The appeal of Berezovsky is that his analysis is stimulating and often rings true. The frustration is that his views are tinged with hypocrisy, and his influence - if half as great as he and others argue - helped shape the way things are in Russia.

He has made great play, for example, of recent donations to organisations set up to promote civil society and free speech. Yet, until the beginning of this year, he controlled ORT, the TV network, and used it shamelessly for his own aims - free of the state, perhaps, but certainly not objective. "I always looked on the mass media as a form of political leverage," he admits.

It was through ORT, for example, and notably the highly subjective programmes of the aggressive television presenter Sergei Dorenko, that Berezovsky helped destroy the reputation of former prime minister Yevgenny Primakov and the mayor of Moscow, Yuri Luzhkov, the leading political rivals to Putin through their Fatherland-All Russia movement.

The station - and Berezovsky's other media outlets - subsequently became less enthusiastic towards those in power as his influence waned and his disillusion with the new administration increased. He argues, though, that he "still believes Putin was better than Primakov would have been".

There are strong parallels between Berezovsky and his sometime enemy and fellow oligarch-in-exile, Vladimir Gusinsky, founder of a media empire crowned by the rival NTV network, who also fell out of favour with the Putin administration.

Yet Gusinsky suffered far more: three nights in jail in Moscow last summer before being able to flee Russia, and several months under house arrest in Spain following an extradition request. He was eventually freed, but his business empire inside the country has since been crushed.
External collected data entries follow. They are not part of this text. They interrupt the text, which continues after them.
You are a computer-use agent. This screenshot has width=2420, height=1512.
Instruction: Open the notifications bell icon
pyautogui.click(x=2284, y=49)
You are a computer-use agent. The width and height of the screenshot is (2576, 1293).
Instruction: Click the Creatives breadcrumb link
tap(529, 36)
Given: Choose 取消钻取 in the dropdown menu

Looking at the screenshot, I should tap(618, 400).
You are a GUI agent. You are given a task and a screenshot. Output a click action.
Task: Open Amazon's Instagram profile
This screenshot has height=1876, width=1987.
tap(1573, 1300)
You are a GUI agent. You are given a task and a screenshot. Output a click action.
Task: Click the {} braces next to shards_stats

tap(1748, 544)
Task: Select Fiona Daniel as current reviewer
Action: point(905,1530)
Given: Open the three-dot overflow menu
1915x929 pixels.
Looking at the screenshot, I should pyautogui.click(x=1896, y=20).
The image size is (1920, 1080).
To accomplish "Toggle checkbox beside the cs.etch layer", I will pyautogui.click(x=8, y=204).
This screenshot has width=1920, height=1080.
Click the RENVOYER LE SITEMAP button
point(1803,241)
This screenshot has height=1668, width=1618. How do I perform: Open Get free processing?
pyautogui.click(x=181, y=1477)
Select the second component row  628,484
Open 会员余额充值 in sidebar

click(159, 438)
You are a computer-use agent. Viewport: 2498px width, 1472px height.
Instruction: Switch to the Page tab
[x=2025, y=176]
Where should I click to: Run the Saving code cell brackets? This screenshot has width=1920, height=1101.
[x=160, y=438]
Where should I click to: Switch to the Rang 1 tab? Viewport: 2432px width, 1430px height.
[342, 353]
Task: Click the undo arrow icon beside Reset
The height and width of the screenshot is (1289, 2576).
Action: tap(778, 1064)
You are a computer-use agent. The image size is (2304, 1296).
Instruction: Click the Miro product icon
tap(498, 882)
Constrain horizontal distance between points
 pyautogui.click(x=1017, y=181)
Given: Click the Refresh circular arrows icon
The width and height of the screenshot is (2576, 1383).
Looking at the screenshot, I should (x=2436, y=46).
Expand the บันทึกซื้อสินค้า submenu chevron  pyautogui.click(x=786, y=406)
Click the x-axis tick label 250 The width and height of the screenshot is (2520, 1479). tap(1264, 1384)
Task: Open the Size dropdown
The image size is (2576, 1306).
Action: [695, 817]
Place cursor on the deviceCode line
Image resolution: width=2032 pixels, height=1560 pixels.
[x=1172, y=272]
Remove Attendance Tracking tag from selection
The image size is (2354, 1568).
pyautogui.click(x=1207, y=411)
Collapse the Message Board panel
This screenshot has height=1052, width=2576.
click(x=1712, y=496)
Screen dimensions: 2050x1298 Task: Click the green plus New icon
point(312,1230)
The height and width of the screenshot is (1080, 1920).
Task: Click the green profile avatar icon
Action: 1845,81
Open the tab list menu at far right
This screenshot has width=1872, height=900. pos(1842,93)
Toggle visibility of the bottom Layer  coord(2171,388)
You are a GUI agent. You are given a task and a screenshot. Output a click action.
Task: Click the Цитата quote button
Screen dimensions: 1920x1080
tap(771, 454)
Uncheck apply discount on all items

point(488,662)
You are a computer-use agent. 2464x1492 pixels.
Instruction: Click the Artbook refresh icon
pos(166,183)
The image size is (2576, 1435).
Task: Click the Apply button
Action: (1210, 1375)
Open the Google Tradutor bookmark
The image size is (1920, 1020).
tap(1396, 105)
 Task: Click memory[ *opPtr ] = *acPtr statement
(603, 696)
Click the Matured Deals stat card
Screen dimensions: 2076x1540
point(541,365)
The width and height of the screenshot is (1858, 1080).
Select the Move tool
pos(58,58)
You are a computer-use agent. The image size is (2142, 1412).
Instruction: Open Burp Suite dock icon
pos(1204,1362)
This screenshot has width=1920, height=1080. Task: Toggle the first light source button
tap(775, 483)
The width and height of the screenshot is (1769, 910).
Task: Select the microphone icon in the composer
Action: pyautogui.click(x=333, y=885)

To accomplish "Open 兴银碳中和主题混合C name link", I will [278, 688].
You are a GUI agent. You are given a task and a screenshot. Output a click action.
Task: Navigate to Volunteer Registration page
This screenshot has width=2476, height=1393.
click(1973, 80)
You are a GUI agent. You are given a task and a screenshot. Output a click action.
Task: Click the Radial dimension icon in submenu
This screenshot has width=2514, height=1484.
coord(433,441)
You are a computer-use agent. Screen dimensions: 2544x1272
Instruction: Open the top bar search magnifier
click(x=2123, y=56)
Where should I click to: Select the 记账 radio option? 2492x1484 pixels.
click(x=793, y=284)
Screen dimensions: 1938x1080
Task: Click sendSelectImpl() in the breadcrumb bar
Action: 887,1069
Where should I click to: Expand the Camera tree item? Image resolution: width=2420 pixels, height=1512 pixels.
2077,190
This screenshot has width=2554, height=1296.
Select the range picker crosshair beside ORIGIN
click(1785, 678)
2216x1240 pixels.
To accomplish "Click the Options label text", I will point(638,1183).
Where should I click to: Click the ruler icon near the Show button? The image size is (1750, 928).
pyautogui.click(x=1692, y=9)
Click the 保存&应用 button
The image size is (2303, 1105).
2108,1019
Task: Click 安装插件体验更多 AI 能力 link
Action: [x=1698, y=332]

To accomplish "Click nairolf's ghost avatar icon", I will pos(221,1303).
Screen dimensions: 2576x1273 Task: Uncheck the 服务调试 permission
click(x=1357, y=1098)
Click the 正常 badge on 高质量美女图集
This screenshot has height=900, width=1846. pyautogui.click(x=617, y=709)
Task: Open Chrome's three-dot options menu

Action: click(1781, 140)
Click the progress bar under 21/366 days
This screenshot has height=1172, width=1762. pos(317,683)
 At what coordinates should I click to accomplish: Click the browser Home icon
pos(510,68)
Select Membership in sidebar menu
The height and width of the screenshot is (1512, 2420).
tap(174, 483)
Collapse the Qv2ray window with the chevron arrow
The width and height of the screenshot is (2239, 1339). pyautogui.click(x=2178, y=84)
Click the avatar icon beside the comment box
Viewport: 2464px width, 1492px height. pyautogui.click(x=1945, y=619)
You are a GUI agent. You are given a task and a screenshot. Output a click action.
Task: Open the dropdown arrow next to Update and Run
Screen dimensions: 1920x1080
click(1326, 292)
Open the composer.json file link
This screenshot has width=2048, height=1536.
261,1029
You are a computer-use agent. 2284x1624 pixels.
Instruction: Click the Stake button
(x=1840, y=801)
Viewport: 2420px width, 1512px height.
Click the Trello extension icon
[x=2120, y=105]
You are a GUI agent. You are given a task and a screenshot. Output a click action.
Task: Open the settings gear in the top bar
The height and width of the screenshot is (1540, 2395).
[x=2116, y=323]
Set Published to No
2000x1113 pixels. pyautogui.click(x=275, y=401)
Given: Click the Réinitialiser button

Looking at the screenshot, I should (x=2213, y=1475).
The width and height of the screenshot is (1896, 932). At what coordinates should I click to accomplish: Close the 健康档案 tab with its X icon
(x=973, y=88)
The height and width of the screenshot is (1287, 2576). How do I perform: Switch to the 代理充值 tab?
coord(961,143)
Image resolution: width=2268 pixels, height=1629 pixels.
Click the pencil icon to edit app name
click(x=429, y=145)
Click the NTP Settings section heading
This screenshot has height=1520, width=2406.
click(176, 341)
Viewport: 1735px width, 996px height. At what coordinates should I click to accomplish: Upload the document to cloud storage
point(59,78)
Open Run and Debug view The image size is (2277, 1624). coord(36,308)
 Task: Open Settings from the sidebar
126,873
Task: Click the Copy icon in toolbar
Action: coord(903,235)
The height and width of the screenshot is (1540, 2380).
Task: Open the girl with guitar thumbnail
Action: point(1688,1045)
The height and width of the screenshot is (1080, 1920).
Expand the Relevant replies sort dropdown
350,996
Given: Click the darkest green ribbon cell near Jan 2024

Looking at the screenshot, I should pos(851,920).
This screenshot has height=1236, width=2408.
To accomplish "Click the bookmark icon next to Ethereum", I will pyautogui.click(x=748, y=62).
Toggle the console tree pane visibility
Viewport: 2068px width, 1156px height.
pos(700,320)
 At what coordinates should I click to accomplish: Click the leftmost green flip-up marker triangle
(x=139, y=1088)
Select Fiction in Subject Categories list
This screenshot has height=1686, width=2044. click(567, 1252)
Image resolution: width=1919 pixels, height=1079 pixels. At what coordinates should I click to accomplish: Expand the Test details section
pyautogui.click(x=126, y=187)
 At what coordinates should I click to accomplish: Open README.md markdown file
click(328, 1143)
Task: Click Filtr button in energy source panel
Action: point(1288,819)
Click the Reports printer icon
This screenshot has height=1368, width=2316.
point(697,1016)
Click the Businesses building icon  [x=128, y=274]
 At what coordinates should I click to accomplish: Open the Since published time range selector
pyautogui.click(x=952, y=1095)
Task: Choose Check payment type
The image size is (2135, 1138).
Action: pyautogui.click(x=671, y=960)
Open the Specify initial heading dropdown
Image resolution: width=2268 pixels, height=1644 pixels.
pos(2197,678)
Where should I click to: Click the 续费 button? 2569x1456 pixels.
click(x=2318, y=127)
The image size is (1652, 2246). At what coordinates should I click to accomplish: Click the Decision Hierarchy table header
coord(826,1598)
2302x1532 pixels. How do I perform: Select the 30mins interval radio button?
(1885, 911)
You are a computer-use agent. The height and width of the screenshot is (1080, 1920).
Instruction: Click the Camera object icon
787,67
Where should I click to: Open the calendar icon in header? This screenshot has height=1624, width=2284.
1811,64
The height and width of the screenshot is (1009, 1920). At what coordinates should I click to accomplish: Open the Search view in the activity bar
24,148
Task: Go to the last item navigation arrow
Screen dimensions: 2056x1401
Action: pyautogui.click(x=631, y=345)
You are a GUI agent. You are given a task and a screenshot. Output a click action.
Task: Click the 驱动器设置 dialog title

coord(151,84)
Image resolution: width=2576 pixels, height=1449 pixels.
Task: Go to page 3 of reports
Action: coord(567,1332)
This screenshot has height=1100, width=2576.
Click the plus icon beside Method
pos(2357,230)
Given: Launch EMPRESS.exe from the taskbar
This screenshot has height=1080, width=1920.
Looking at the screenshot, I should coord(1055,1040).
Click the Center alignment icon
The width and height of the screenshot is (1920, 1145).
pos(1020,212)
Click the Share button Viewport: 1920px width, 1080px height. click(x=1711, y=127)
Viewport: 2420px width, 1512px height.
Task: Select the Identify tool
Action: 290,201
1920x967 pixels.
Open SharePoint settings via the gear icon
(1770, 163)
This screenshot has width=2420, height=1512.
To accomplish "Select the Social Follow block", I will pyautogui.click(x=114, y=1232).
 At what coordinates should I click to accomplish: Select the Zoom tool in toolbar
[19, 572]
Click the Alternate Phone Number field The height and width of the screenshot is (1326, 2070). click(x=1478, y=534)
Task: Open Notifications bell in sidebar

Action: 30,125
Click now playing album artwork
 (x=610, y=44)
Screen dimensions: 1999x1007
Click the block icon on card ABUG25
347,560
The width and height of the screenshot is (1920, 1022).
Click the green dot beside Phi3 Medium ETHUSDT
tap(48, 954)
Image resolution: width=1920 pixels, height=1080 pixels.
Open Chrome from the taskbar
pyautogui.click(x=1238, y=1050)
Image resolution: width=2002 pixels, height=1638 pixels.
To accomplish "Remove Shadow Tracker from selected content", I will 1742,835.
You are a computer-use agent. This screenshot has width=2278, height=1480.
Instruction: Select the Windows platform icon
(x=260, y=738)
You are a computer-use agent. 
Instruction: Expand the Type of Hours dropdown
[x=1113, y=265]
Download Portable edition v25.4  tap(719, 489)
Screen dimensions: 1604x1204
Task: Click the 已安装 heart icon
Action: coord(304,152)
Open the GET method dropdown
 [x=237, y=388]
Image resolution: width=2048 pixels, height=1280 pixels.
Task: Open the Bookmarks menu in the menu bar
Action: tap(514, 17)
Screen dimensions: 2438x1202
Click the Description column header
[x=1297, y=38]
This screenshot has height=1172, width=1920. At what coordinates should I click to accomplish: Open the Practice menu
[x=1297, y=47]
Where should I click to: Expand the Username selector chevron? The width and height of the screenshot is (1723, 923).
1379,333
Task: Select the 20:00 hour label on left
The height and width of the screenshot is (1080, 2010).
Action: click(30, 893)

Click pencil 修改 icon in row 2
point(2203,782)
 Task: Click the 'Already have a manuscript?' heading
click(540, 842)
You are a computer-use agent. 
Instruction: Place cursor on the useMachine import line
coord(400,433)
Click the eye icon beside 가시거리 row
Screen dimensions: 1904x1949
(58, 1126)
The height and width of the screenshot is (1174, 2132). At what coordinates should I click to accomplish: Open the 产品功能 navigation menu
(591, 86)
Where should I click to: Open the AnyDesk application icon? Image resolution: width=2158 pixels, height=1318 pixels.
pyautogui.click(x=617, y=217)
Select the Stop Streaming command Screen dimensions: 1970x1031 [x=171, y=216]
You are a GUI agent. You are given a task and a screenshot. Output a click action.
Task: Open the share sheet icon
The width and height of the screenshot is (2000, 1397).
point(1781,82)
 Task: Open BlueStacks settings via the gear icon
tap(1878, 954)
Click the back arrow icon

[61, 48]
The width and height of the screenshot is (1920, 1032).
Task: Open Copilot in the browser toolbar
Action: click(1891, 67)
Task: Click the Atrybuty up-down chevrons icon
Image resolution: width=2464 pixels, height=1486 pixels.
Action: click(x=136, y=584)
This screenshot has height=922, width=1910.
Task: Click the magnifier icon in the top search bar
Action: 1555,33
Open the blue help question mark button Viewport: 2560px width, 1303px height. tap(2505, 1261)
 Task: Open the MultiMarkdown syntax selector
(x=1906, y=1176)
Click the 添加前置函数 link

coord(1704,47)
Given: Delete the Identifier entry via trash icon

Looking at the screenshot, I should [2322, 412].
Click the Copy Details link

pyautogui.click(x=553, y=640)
Nibbling on a dried apricot from the tray next to my seat, I asked Berezovsky to explain the difference in treatment. "Putin remembers the time when we were in the same boat," he replies after long reflection. "I never discussed my personal interests with him. And I was in business a long time ago, so they don't have real arguments against me. Not that they need them. If Putin had been successful with Gusinsky, he would have continued with me," he says - by "successful" he means if international criticism had been more muted than it turned out to be.

One other difference, of course, is that Berezovsky agreed to sell his principal weapon - his ORT stake - at the beginning of this year, while Gusinsky did everything he could to hold on to NTV.

Berezovsky says he was tricked into the sale after a promise that, in exchange, the state would release his friend, Nikolai Glushkov, the former manager he appointed to run Aeroflot, the state airline, on his behalf, who has been held in custody for many months on corruption charges.

Berezovsky has had his differences with Gusinsky over the years, but spent last new year with him in Spain to offer "moral support". This spring he even offered a safe haven on his secondary television station TV6 to NTV's persecuted staff, many of whom decided to quit when the new state-backed owner took over.

"I think it's very important to provoke," says Berezovsky, arguing that TV6 - itself now coming under fresh pressure that he says is clearly political - could be the new vanguard of a challenge to Putin. He adds that he still believes the president will be ousted by the end of this year.

It took a few minutes to persuade the bemused police at the international transit terminal at Roissy airport why I was travelling from Nice on a UK driving licence, and then immediately flying back.

But at least when reunited with my passport and visa, I knew that I could return to Moscow a few days later. Berezovsky may have to wait rather longer.